Take every line from the material that has the word "support" in it.

§ §

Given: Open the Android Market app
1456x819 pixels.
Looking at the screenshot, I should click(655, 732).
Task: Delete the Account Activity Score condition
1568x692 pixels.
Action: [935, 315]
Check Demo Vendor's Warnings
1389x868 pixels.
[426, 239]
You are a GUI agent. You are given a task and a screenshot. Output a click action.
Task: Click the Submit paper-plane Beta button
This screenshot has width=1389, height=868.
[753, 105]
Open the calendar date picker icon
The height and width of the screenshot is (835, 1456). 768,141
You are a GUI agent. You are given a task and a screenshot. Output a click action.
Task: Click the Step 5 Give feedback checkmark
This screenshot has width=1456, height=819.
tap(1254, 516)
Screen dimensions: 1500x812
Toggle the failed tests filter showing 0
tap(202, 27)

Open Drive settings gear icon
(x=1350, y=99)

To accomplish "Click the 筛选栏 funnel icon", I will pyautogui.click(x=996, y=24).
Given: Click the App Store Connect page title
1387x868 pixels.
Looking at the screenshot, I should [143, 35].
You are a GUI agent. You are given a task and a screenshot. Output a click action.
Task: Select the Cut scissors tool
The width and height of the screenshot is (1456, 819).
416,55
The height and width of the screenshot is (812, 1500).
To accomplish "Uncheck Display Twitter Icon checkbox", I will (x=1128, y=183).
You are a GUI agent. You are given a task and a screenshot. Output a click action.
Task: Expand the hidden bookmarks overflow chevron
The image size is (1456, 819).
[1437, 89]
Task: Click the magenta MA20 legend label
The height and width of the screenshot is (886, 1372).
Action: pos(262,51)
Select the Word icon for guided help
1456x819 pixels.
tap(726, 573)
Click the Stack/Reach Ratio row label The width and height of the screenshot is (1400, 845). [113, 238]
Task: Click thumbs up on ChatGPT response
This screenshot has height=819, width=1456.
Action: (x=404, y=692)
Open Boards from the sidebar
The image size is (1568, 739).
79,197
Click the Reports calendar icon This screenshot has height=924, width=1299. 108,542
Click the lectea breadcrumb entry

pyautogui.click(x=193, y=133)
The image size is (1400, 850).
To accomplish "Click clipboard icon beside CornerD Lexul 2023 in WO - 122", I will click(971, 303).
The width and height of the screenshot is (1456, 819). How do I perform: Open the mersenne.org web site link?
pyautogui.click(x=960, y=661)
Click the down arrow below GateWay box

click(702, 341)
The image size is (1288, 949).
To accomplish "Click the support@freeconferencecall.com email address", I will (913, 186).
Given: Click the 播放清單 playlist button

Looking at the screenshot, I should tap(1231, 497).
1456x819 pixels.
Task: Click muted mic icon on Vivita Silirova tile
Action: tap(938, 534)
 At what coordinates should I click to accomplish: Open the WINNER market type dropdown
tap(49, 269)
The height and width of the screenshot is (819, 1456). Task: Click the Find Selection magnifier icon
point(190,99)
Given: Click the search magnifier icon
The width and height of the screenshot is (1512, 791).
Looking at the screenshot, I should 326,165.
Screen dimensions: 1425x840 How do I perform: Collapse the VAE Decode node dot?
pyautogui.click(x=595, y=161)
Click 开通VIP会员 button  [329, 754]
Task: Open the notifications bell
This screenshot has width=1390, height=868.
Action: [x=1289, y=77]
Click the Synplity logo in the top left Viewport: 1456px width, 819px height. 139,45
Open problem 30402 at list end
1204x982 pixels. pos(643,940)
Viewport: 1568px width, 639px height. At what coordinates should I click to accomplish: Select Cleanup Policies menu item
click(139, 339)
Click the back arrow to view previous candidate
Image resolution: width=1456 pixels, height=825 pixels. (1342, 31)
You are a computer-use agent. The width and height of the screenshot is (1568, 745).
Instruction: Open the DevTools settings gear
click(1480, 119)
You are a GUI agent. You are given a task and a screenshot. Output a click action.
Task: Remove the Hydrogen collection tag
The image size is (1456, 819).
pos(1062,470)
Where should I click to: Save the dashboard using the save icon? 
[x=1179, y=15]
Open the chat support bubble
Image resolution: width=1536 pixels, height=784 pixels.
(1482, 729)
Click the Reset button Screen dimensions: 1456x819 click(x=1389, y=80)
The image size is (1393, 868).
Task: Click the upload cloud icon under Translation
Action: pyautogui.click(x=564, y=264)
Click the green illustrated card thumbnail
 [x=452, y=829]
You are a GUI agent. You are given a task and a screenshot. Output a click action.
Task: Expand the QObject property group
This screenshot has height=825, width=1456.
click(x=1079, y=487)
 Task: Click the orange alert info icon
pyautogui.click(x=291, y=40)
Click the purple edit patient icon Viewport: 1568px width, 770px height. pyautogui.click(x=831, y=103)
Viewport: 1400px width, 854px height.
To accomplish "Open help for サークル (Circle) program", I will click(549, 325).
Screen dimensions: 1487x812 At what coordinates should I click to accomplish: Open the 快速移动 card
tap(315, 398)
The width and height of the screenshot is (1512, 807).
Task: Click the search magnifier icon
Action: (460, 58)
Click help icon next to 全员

§ §

Task response:
To accomplish "Click the support@freeconferencecall.com email address", I will (913, 186).
Open the chat support bubble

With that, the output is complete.